WHAT YOU SHOULD DO:
Note the line containing "You are a GUI"; from it through the last line below, give only those lines again, exactly, both ends included, skipping pictures.

[Screenshot grounding data]

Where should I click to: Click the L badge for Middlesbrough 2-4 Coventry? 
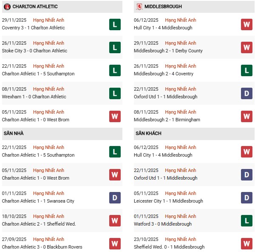point(247,70)
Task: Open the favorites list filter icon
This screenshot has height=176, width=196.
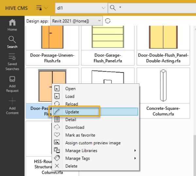Action: (42, 8)

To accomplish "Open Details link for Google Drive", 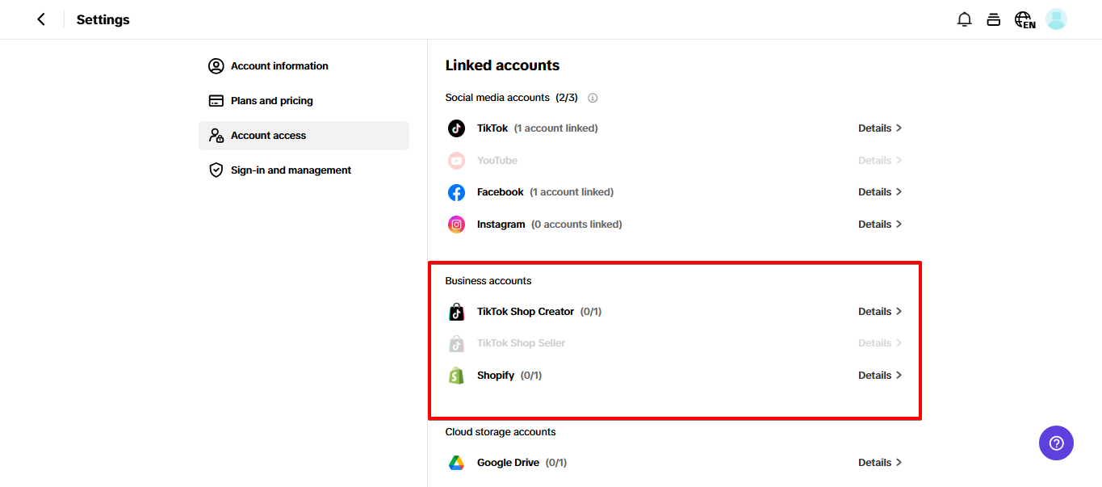I will pos(879,463).
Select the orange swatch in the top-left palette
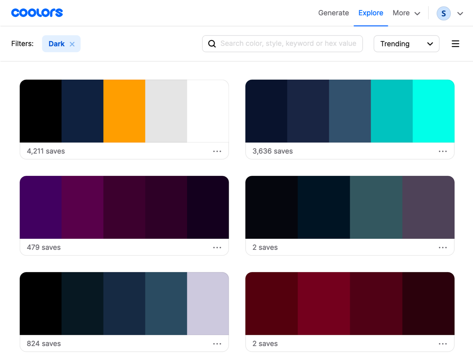Screen dimensions: 473x363 pyautogui.click(x=124, y=111)
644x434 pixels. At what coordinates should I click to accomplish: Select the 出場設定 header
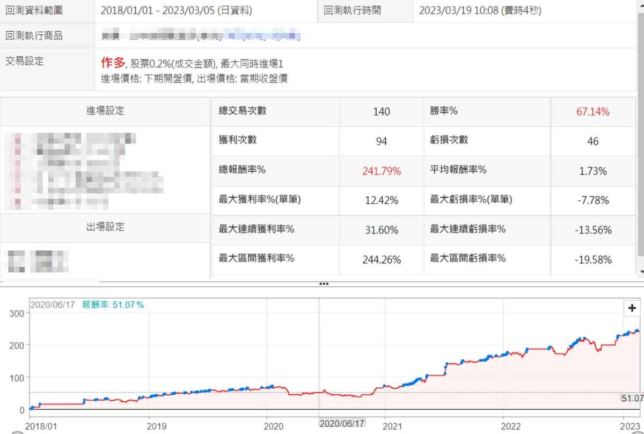pyautogui.click(x=105, y=227)
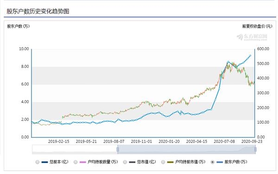Click the 2019-11-01 date axis label

pos(141,142)
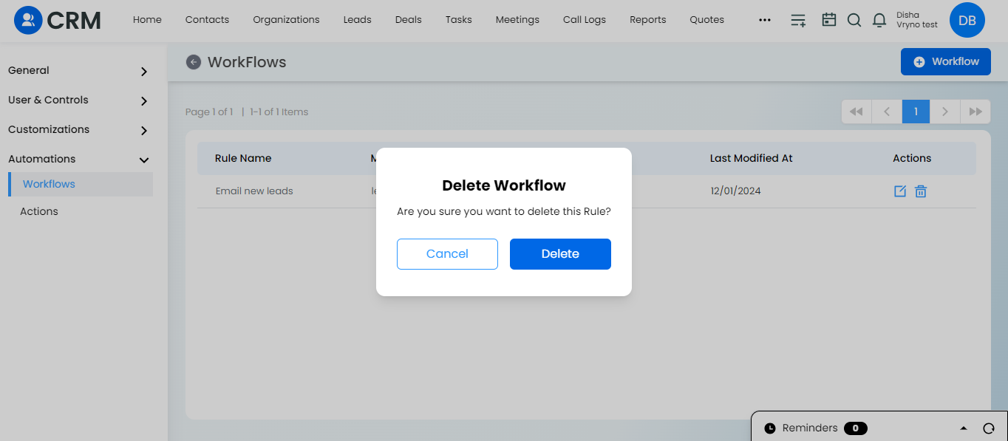Refresh reminders with the circular arrow icon
The width and height of the screenshot is (1008, 441).
tap(989, 428)
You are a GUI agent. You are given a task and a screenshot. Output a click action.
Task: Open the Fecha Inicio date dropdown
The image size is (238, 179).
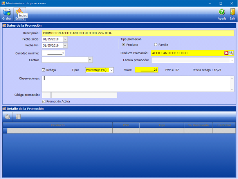pos(65,39)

EXERCISE ANSWER:
You are a GUI agent. You are given a task and a screenshot. Output a click action.
Task: Open the Fecha Inicio date dropdown
The image size is (238, 179).
pos(65,39)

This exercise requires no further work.